While John Wayne gets top billing, he really has a somewhat smaller supporting part. Wayne plays Ole Olsen, a Swedish sailor trying to save money to get back home to Stockholm. The Duke pulls off a good Swedish accent, and does an excellent turn overall in his supporting part. The star of the movie is Thomas Mitchell as Aloysius Driscoll, "Drisk" to the crew, a veteran Irish crewman who stands as the crew's leader through the movie. Ian Hunter is also very good as Smitty, an educated man who comes under the suspicion of the Glencairn's crew. The rest of the crew is a who's who of John Ford stock company actors including Barry Fitzgerald as Cocky, John Qualen as Axel Swanson, Ward Bond as Yank, Arthur Shields as Donkeyman, Joe Sawyer as Davis, and Jack Pennick as Johnny Bergman. The ensemble cast works perfectly together and holds the movie together through the four episodic storylines.
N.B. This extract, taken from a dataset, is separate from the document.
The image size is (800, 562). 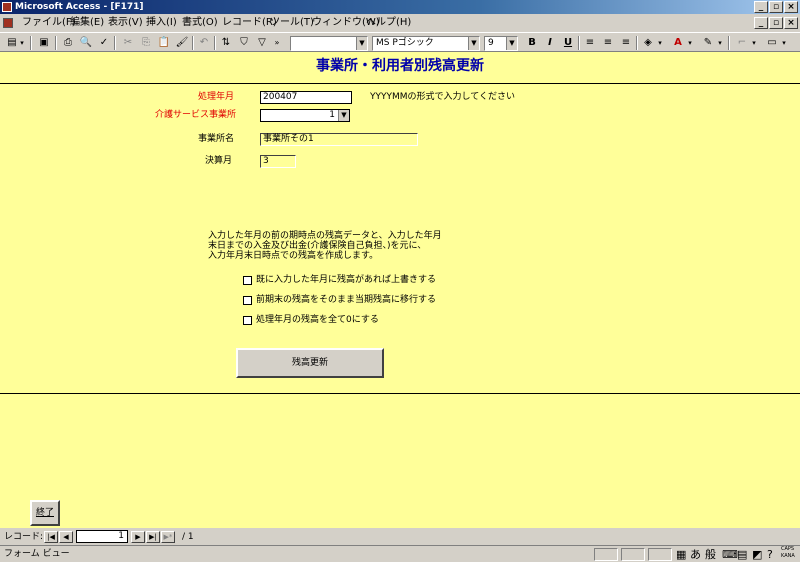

The DVD only offers one special feature, a featurette called "Serenity at Sea: John Ford and the Araner," which has some home movies of Ford on his personal ship. The B & W presentation looks really strong overall for a movie made almost 70 years ago, and shows what a good job cinematographer Gregg Toland did in shooting the film. So for a good ensemble character study that is beautifully shot and all builds to a surprising ending, check out The Long Voyage Home! John Ford and John Wayne fans will not be disappointed!"